Releases: spider-rs/spider
v1.97.0
v1.96.0
Whats Changed
Fix chrome stealth handling user-agent
- chore(website): fix chrome stealth handling agent
- chore(website): add safe semaphore handling
Full Changelog: v1.95.25...v1.96.0
v1.95.28
Whats Changed
The website crawl status now returns the proper state without reseting.
- chore(website): fix crawl status persisting
Full Changelog: v1.95.25...v1.95.28
v1.95.27
Whats Changed
This release provides a major fix for crawls being delayed by respect robots or crawl delays. If you set a limit or budget for the crawl and a robots.txt contains a delay of 10s this would be a bottleneck for the entire crawl when limits applied since the we would have to wait for each link to process prior to exiting. The robots delay is now maxed at 60s for efficiency.
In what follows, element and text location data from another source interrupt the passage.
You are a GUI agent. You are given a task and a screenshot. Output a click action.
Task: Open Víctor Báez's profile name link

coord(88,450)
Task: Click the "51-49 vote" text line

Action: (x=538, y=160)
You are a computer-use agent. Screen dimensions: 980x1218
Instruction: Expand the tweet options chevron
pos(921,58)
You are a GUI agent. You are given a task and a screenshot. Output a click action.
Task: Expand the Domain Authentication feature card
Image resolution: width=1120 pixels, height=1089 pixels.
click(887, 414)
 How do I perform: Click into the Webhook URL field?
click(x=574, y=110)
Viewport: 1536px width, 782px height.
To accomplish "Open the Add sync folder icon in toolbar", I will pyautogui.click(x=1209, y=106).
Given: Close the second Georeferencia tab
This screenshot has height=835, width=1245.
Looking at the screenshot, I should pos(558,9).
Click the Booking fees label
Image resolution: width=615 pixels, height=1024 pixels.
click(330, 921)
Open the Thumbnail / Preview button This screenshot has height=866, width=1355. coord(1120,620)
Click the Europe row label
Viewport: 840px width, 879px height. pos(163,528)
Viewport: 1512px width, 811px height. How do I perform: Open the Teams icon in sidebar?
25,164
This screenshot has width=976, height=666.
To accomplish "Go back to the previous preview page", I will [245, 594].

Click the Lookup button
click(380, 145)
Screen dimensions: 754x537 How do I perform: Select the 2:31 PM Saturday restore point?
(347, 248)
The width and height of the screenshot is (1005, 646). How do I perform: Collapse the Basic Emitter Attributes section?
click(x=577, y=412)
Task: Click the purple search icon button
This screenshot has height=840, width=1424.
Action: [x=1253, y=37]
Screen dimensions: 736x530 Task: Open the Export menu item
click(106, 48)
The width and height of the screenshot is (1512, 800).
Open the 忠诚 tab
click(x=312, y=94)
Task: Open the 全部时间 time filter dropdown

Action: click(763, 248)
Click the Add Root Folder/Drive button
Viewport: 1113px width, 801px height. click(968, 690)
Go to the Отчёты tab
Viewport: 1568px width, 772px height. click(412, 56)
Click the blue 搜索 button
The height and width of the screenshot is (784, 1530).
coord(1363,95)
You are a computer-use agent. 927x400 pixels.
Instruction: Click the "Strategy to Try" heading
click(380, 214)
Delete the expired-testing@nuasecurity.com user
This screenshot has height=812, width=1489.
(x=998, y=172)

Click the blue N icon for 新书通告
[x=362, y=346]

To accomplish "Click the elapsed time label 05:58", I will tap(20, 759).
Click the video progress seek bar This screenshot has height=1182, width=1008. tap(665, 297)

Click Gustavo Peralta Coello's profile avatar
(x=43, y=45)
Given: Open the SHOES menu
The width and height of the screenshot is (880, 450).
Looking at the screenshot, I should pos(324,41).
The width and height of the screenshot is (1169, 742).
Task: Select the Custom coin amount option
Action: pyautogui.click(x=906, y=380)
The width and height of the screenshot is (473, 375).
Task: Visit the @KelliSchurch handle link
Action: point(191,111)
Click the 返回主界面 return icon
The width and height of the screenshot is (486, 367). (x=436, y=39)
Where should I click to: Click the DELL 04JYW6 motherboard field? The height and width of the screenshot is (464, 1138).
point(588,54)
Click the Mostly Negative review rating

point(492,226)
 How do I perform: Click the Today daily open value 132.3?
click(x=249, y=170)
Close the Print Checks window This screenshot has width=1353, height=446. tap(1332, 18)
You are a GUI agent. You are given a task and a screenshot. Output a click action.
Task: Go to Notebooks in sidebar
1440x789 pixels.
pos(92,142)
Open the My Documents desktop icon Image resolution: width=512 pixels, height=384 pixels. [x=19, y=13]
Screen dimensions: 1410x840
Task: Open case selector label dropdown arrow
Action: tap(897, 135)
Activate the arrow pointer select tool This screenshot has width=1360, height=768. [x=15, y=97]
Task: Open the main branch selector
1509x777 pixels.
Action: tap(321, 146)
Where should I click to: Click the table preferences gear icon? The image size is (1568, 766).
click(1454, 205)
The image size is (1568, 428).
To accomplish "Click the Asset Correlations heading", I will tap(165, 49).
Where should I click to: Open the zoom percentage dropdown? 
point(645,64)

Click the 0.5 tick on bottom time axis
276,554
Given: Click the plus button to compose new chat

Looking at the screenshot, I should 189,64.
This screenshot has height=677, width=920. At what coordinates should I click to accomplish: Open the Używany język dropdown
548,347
- chore(cli): fix limit respecting
- chore(robots): fix respect robots [#184]
- bump chromiumoxide@0.6.0
- bump tiktoken-rs@0.5.9
- bump hashbrown@0.14.5
- add zstd support reqwest
- unpin smallvec
- chore(website): fix crawl limit immediate exit
- chore(robots): add max delay respect
Full Changelog: v1.95.6...v1.95.27
v1.95.9
Whats Changed
- chore(openai): fix smart mode passing target url
- chore(js): remove alpha js feature flag - jsdom crate
- chore(chrome): remove unnecessary page activation
- chore(openai): compress base prompt
- chore(openai): remove hidden content from request
Full Changelog: v1.94.4...v1.95.9
v1.94.4
Whats Changed
Using a hybrid cache between chrome CDP Request and HTTP Request can be done using the cache_chrome_hybrid
feature flag.
You can simulate browser http headers to help increase the chance of the request with http using the real_browser
flag.
- feat(cache): add chrome caching between http
- feat(real_browser): add http simulation headers
Full Changelog: v1.93.43...v1.94.4
v1.93.43
Whats Changed
Generating random real user-agents can now be done using ua_generator@0.4.1
.
Spoofing http headers can now be done with the spoof
flag.
Use ua_generator::ua::UserAgents if you need dynamic User-Agent randomizer followed with website.with_user_agent
.
- feat(spoof): add referrer spoofing
- feat(spoof): add real user-agent spoofing
- feat(chrome): add dynamic chrome connections
Full Changelog: v1.93.23...v1.93.43
v1.93.13
Whats Changed
Updated crate compatibility with reqwest@0.12.4
and fixed headers compile for worker
.
Remove http3
feature flag - follow the unstable instructions if needed.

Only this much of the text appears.